_Travail à faire_
• 1. Relevez dans le texte sur le canal de Panama chaque nombre de transits quotidiens cité, avec la situation à laquelle il se rapporte.
• 2. Poursuivez, s'il vous plaît, le texte sur le canal de Panama à partir de sa dernière phrase.

##### Extrait fourni

Les expéditeurs de céréales en vrac transportant les récoltes de la plate-forme d'exportation de la côte américaine du Golfe du Mexique vers l'Asie empruntent des itinéraires plus longs et paient des frais de transport plus élevés pour éviter la congestion des navires et les frais de transit record dans le canal de Panama, frappé par la sécheresse, ont déclaré les négociants et les analystes.

L'engorgement de l'une des principales voies commerciales maritimes du monde survient en pleine saison d'exportation des récoltes américaines, et les coûts plus élevés menacent de réduire la demande des fournisseurs américains de maïs et de soja qui ont déjà cédé des parts de marché au Brésil au cours des dernières années.

Les navires transportant des récoltes ont dû attendre jusqu'à trois semaines pour passer par le canal, car les porte-conteneurs et d'autres navires aux horaires plus réguliers s'emparent des rares créneaux de transit disponibles.

Les restrictions pourraient continuer à entraver les expéditions de céréales jusqu'en 2024, lorsque la saison humide de la région commencera à recharger les réservoirs et à normaliser les expéditions en avril ou en mai, selon les analystes.

"Cette situation entraîne des perturbations considérables en termes de dépenses et de retards", a déclaré Jay O'Neil, propriétaire de HJ O'Neil Commodity Consulting, ajoutant qu'il n'avait jamais vu de telles perturbations en 50 ans de suivi du transport maritime mondial.

L'autorité du canal de Panama a restreint les transits de navires cet automne en raison d'une grave sécheresse qui a limité les réserves d'eau nécessaires au fonctionnement de son système d'écluses. L'autorité n'a pas répondu aux demandes de commentaires sur les retards des expéditions de céréales.

Seuls 22 transits quotidiens sont actuellement autorisés, contre environ 35 en temps normal. D'ici février, les transits seront encore réduits à 18 par jour.

Les navires céréaliers sont souvent en queue de file, car ils ne demandent généralement des créneaux de transit que quelques jours avant d'arriver, alors que d'autres, comme les navires de croisière et les porte-conteneurs, réservent des mois à l'avance.

L'autorité offre également les rares créneaux disponibles à ses principaux clients en priorité, dont aucun n'est un transporteur de céréales en vrac, a déclaré M. O'Neil.

##########
##### Contenu des données

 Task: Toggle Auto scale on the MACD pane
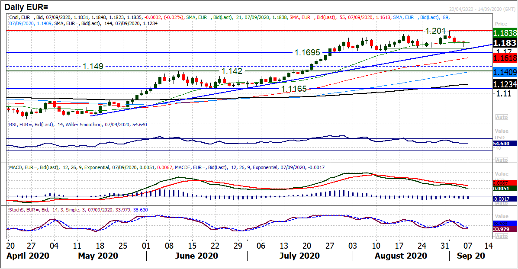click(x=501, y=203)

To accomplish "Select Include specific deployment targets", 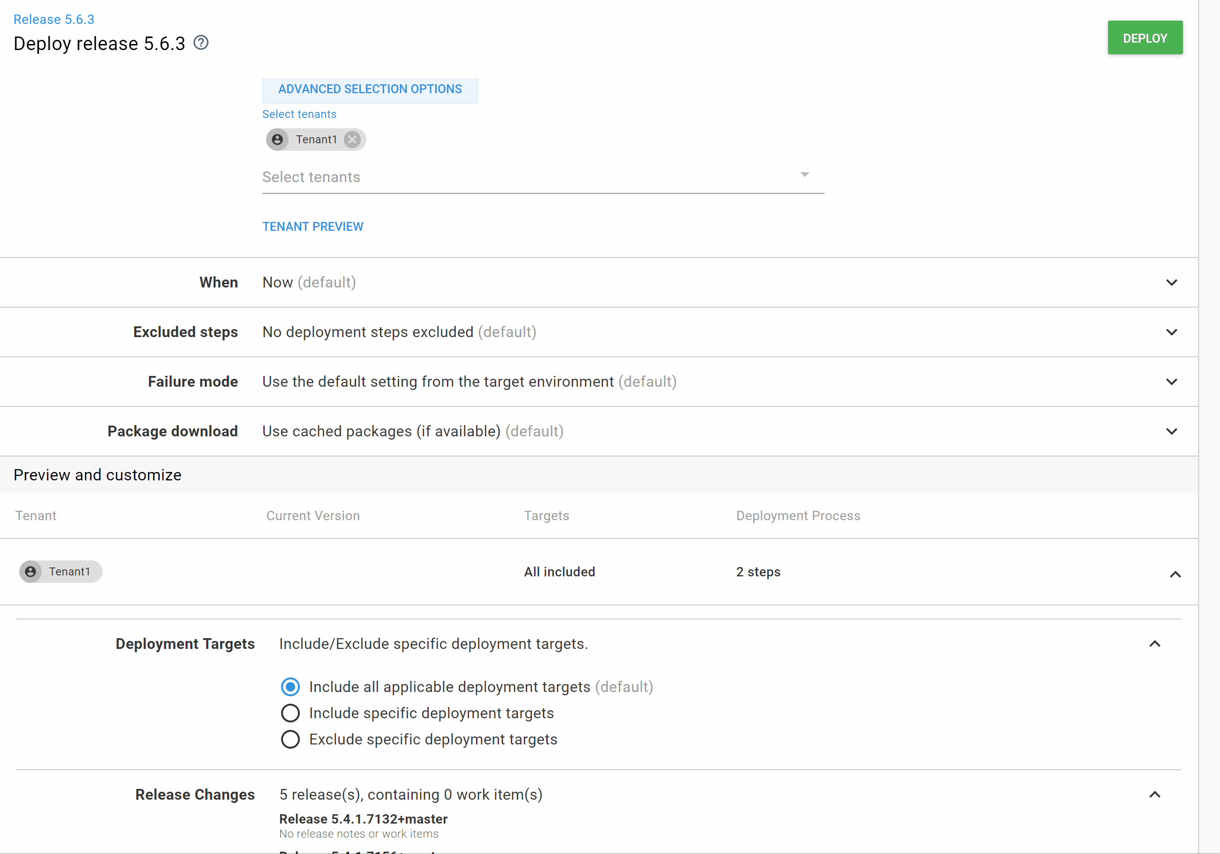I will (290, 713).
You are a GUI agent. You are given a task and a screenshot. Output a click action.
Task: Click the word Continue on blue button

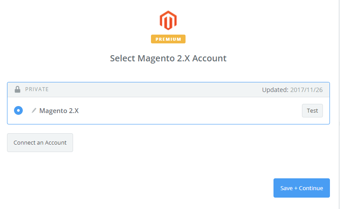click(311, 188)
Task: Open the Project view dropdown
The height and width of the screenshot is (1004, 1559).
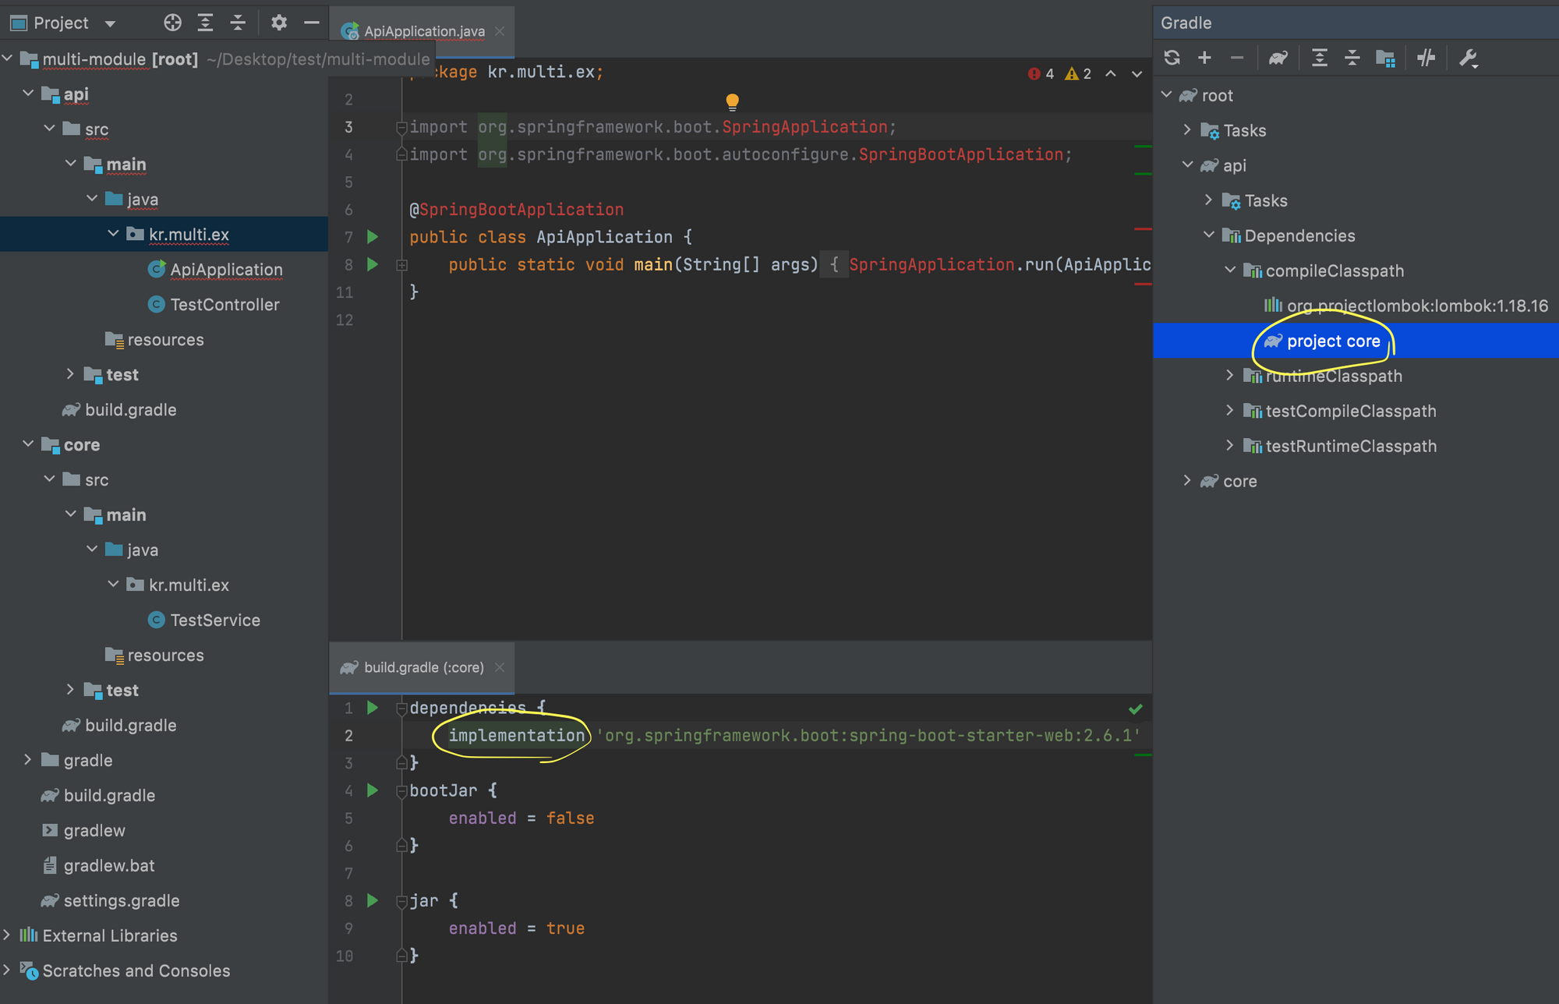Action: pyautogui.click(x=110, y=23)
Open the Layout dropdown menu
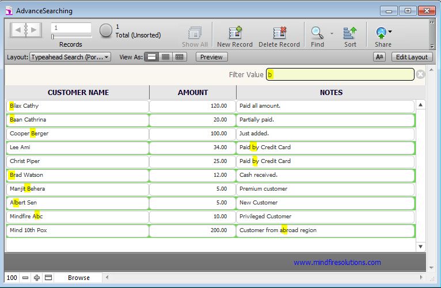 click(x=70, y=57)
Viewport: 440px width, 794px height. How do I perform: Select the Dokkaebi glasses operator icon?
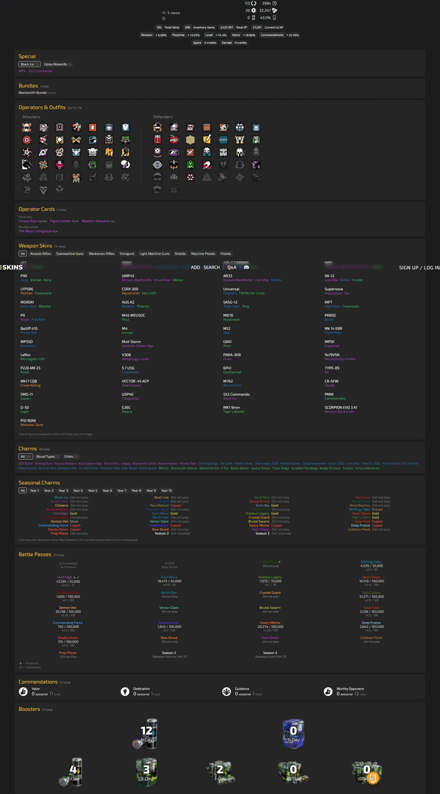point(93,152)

##########

_Liste des réponses_
• 1.
- 22 transits par jour : le nombre actuellement autorisé.
- Environ 35 transits par jour : le nombre en temps normal.
- 18 transits par jour : le nombre prévu d'ici février.

• 2.
Les créneaux programmés qui se libèrent sont vendus aux enchères, mais la demande est exceptionnellement élevée. Certains créneaux ont été vendus pour un million de dollars ou plus, ce qui représente des coûts insoutenables pour l'activité de négoce de céréales, dont la marge est traditionnellement faible.

"Le commerce des céréales et le segment des vraquiers seront les derniers clients à passer par le canal de Panama. Je ne compterais pas sur le canal de Panama de sitôt", a déclaré Mark Thompson, négociant principal chez Olam Agri.

Les temps d'attente pour les navires céréaliers en vrac sont passés de cinq à sept jours en octobre à environ 20 jours à la fin novembre, selon M. O'Neil, ce qui a incité un plus grand nombre de transporteurs céréaliers à changer d'itinéraire.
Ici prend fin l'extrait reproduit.